Multiple matching with ()*

Discussion in 'Ruby' started by Alessandro Re, Jul 31, 2007.

  1. Hi there!
    I'm Alessandro from Italy and I started using ruby some days ago,
    so... Hello, Community! :)

    Well, I was trying to match a pattern multiple times. I tried both
    with normal match() and scan(), but i can't get the desired result.

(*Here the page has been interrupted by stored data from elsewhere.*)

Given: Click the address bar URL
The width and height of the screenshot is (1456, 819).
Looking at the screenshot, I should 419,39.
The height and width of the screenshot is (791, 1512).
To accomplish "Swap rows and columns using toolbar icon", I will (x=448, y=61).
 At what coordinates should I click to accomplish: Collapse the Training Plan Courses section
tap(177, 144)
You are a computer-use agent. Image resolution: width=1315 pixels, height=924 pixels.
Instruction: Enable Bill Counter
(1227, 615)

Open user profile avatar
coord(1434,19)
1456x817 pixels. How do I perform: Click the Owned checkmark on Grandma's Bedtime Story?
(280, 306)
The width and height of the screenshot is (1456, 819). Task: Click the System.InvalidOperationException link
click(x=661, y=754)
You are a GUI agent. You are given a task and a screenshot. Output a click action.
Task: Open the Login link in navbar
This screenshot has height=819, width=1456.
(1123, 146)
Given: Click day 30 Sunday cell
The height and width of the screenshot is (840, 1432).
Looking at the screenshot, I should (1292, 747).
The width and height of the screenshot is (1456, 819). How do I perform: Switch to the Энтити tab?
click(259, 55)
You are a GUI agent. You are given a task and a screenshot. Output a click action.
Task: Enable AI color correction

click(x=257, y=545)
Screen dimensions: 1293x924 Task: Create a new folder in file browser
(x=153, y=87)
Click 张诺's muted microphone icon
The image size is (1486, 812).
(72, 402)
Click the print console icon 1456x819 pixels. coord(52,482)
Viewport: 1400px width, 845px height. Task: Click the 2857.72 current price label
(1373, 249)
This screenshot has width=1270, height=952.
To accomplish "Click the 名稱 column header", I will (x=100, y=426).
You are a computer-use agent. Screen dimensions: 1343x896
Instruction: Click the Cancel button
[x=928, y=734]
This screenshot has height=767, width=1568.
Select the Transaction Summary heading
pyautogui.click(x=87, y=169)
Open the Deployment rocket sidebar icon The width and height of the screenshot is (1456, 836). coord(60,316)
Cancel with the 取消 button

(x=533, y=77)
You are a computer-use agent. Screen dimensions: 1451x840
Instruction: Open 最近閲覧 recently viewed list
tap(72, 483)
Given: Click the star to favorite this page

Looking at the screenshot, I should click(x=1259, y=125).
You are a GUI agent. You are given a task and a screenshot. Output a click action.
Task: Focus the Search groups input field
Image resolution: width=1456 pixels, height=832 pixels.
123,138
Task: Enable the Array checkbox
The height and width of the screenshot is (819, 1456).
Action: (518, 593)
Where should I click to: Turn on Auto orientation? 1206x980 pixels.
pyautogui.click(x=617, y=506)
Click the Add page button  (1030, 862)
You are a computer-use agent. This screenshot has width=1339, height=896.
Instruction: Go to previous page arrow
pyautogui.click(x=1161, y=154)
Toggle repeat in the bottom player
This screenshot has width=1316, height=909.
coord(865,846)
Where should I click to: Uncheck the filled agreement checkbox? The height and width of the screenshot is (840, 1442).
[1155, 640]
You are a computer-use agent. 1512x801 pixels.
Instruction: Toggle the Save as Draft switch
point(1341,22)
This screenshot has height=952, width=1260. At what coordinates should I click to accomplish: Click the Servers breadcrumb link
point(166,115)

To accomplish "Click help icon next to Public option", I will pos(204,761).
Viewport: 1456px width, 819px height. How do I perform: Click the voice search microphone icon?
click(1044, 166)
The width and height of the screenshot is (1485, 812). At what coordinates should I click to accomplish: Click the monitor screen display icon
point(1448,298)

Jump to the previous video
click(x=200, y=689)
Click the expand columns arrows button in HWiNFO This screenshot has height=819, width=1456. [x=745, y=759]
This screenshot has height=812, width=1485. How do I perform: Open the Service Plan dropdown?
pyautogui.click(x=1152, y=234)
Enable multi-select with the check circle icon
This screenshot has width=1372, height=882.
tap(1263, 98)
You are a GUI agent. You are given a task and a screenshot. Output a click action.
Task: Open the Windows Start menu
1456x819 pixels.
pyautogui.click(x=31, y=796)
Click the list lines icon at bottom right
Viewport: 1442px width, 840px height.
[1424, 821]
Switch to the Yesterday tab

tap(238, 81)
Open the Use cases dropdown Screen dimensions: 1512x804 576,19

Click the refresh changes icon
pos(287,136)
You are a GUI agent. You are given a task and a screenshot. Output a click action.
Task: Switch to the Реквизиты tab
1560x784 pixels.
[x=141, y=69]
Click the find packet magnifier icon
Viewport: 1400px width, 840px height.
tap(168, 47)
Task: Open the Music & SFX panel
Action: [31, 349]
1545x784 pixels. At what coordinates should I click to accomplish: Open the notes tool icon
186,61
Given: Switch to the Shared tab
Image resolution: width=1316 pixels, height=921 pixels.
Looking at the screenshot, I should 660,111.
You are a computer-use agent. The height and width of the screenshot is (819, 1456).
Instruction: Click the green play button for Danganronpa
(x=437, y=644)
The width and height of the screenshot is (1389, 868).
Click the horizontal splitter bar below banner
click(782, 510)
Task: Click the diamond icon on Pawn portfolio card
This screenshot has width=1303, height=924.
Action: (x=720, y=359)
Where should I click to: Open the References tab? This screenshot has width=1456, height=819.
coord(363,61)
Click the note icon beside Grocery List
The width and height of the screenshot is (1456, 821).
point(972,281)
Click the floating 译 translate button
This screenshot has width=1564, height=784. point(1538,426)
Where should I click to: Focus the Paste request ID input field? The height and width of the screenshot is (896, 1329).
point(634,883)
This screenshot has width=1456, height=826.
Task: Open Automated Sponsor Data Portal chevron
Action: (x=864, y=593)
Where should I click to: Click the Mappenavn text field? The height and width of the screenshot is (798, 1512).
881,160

    The subject string is something like:
    "1a2bend" or "beg1a2b3c4dend"
    more generally, it should match /^beg(\d\w)*end$/ : always a begin and
    ending pattern, and a unspecified number of central pattern.
    The problem is that the central pattern must be extracted for every
    time it's encountered.
    For example, trying with
    "x1A2B3C4Dz".scan /^(x)(\d\w)*(z)$/
    returns
    [["x", "4D", "z"]]
    while i need something like
    [["x", "1A", "2B", "3C", "4D", "z"]]

    Why does ()* match just the last one? How can i get all the ()* that it matches?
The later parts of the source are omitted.